Following the 2009 campaign, Bellore played one more season for the Chippewas before going undrafted. He was quickly picked up by the New York Jets and has been active in the NFL ever since. He's currently a member of the Seattle Seahawks as a fullback.

"We'll all be connected by that season forever," Bellore said. "If you ask any of them, it doesn't get better than those times in college. I could see a guy that I haven't seen since I was a sophomore in college, and we could pick up where we left off. I'd just be like 2009 all over again."

Aguila never played football again, but he is now a lead in the Samuel Oschin Cancer Center at Cedars-Sinai Medical Center in Los Angeles, California.

"I had a whole second family with guys I love," Aguila said. "Even though I'm back in California and some people don't know where Central Michigan is, when I was there, we were one of the more dominant teams in college football. It's an amazing feeling to know I'll be a part of school history for as long as CMU is around."

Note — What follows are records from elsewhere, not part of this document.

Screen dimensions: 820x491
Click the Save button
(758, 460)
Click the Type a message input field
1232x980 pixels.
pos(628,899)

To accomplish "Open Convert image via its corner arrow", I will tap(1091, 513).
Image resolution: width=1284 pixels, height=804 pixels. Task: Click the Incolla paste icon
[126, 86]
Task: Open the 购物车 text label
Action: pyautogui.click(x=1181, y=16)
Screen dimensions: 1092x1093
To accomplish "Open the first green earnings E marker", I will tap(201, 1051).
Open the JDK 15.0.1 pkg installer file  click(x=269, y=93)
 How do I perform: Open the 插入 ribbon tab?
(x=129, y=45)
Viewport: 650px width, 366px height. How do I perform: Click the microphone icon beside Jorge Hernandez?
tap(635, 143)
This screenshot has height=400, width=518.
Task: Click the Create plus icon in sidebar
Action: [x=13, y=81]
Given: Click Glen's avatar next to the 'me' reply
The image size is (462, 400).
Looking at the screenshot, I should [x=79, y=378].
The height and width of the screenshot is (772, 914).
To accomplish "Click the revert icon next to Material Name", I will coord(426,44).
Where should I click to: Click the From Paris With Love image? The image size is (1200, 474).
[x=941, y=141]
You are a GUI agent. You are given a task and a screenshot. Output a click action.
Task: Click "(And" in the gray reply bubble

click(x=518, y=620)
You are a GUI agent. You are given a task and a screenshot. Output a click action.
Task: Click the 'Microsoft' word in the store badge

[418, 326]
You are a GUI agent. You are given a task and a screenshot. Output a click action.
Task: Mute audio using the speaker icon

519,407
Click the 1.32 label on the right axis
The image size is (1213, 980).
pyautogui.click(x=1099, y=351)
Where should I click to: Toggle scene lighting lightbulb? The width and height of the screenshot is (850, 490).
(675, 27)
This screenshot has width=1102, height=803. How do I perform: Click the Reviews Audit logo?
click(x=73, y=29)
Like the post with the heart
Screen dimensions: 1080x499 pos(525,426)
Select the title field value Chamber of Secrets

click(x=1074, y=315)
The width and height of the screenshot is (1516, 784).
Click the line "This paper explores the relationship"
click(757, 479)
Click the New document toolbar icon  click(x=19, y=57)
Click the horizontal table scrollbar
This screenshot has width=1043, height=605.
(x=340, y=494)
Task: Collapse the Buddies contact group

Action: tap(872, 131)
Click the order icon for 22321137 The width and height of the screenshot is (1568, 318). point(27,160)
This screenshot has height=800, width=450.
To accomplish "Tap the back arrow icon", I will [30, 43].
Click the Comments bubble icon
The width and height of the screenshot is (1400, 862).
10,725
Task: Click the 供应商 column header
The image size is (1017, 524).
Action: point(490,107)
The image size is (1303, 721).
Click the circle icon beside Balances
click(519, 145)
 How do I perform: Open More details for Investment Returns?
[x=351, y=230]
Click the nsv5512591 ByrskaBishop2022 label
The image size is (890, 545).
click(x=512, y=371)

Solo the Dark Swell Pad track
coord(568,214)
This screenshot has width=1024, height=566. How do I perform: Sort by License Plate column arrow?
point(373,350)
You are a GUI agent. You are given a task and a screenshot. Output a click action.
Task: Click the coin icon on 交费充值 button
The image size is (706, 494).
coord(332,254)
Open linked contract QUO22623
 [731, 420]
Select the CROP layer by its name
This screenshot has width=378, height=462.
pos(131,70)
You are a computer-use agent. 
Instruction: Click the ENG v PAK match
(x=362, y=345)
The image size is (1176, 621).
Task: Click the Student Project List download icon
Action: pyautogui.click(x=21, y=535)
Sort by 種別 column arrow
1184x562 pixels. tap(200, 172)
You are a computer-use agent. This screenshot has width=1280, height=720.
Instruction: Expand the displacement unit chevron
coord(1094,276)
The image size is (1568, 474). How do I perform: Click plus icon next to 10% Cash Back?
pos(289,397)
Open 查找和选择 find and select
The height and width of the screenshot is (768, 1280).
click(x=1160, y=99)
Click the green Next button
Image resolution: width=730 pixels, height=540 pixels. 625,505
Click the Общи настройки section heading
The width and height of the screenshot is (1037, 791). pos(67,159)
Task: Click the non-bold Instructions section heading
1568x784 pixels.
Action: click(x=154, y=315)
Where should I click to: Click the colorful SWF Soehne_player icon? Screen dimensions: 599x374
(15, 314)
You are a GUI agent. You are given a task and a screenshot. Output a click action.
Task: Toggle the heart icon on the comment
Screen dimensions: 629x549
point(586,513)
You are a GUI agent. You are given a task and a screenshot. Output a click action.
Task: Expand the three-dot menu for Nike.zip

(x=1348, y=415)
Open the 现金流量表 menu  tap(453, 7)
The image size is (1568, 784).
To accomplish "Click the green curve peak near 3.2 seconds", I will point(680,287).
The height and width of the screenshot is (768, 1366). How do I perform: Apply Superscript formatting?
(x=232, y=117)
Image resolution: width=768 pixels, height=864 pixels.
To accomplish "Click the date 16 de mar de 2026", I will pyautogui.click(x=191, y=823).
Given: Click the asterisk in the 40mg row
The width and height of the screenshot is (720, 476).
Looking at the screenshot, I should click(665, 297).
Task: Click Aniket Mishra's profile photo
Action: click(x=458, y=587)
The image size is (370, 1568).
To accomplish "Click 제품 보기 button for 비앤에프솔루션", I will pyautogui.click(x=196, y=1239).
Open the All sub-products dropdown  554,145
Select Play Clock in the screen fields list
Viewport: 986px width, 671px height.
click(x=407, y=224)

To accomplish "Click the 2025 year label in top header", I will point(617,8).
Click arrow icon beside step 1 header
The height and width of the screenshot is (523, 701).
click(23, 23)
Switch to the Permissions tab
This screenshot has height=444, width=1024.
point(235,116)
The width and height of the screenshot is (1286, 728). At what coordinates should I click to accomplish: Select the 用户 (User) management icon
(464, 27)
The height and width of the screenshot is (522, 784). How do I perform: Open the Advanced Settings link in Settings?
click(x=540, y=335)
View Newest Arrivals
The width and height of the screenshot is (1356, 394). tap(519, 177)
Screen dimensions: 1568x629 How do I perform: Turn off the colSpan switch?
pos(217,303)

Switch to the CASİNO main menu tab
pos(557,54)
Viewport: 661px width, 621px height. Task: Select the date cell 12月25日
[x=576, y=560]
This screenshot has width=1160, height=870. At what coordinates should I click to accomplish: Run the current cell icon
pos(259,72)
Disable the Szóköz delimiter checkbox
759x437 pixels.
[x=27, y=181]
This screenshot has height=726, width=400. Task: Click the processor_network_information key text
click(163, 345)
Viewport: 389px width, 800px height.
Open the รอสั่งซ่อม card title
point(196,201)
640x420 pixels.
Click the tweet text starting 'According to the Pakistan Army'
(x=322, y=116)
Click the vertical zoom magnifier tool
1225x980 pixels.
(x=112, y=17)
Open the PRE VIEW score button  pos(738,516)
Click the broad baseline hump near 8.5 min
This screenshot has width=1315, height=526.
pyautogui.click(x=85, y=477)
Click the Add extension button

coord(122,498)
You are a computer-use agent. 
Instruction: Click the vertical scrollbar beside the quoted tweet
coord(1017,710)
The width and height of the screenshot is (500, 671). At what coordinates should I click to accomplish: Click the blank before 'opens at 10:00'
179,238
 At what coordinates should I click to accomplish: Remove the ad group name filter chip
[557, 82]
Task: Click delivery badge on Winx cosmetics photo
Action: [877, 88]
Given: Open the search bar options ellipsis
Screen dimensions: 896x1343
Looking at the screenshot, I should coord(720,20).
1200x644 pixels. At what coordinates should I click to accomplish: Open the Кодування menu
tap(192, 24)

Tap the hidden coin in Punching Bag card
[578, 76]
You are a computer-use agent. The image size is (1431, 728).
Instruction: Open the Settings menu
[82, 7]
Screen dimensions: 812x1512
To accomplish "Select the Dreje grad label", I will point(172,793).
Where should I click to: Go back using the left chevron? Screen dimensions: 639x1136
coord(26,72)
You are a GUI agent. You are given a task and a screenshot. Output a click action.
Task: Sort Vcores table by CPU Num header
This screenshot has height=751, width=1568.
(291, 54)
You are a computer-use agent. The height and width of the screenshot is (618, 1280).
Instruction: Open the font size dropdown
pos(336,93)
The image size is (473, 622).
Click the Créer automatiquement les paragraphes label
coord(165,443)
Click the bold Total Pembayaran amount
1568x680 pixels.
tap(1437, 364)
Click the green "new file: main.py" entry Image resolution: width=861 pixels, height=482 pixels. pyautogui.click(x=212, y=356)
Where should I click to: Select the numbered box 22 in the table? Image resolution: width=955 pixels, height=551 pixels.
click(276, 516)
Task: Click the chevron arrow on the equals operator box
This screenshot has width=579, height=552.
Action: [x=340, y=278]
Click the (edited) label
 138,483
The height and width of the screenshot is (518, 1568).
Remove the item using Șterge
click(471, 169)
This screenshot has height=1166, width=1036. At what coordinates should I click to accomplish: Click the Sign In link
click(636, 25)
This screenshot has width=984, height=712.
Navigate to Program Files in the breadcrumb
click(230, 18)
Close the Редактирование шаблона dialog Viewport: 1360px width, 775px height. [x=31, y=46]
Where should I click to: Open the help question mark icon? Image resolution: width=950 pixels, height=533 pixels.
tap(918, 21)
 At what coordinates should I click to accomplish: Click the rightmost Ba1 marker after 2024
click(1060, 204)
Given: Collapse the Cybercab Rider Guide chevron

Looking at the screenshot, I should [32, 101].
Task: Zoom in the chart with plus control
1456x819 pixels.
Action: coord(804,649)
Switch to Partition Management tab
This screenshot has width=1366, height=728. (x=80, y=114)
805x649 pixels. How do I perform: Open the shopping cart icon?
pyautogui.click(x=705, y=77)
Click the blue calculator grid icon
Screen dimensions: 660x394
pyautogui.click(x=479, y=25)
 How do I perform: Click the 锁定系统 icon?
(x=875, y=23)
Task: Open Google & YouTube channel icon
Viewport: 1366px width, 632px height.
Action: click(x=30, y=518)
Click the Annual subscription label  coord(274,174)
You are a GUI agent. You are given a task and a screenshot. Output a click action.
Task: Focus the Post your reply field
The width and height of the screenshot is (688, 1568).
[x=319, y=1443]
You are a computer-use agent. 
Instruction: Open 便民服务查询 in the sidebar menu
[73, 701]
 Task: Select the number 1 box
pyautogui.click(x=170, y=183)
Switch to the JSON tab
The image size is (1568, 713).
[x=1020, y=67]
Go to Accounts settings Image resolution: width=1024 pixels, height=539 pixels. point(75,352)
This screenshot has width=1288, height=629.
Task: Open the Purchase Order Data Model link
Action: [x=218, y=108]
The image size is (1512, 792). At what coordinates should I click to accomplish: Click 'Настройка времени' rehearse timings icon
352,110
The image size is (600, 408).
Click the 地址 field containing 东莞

Anderson wasn't selected in the 2010 NFL Draft, but he signed a free-agent contract with the New England Patriots. He was cut less than two months later and was again cut by the Omaha Nighthawks of the United Football League in late August 2010.

The former wide receiver now works for Spectrum Health Medical Group in Grand Rapids as a cardiothoracic surgery physician assistant. 

"Everybody on the team really enjoyed each other," Anderson said of the 2009 group. "That senior and junior class that year, we really meshed well."

Maddux played for the Chippewas in 2010, but he wasn't selected in the ensuing 2011 NFL Draft. Due to the lockout, players couldn't report to training camp or get picked up as free agents. He turned to the Arena Football League and played six games for the Cleveland Gladiators before being added by the Detroit Lions.

The former offensive guard, after an ankle injury with the Lions, played for the Chicago Rush (2013), Arizona Rattlers (2014) and San Jose SaberCats (2015) before retiring.

Even though Maddux won two ArenaBowl championships, that 2009 season in college meant the most.

"With every team I've played on since, I've tried to tell people, 'If we can get close like that team was, then we'll win no matter what,'" Maddux said. "Those are my brothers for the rest of my life. I went through a lot with those guys."

Olson was a starting redshirt freshman when the 2009 season occurred, and he continued playing for the Chippewas until 2013. He was not selected in the 2014 NFL Draft but earned tryout opportunities with the Lions and Miami Dolphins.

He was not signed to an NFL roster and played from 2014-16 with the Hamilton Tiger-Cats in the CFL before retiring.

Like all the others, the 2009 campaign was Olson's most memorable.

"That was my favorite year of football," Olson said. "Everyone was at my wedding. It was a brotherhood. We never broke.

"We all busted our tails to do what we did. Everyone took pride in it."

Central Michigan football’s 2009 team is honored Oct. 12 at Kelly/Shorts Stadium.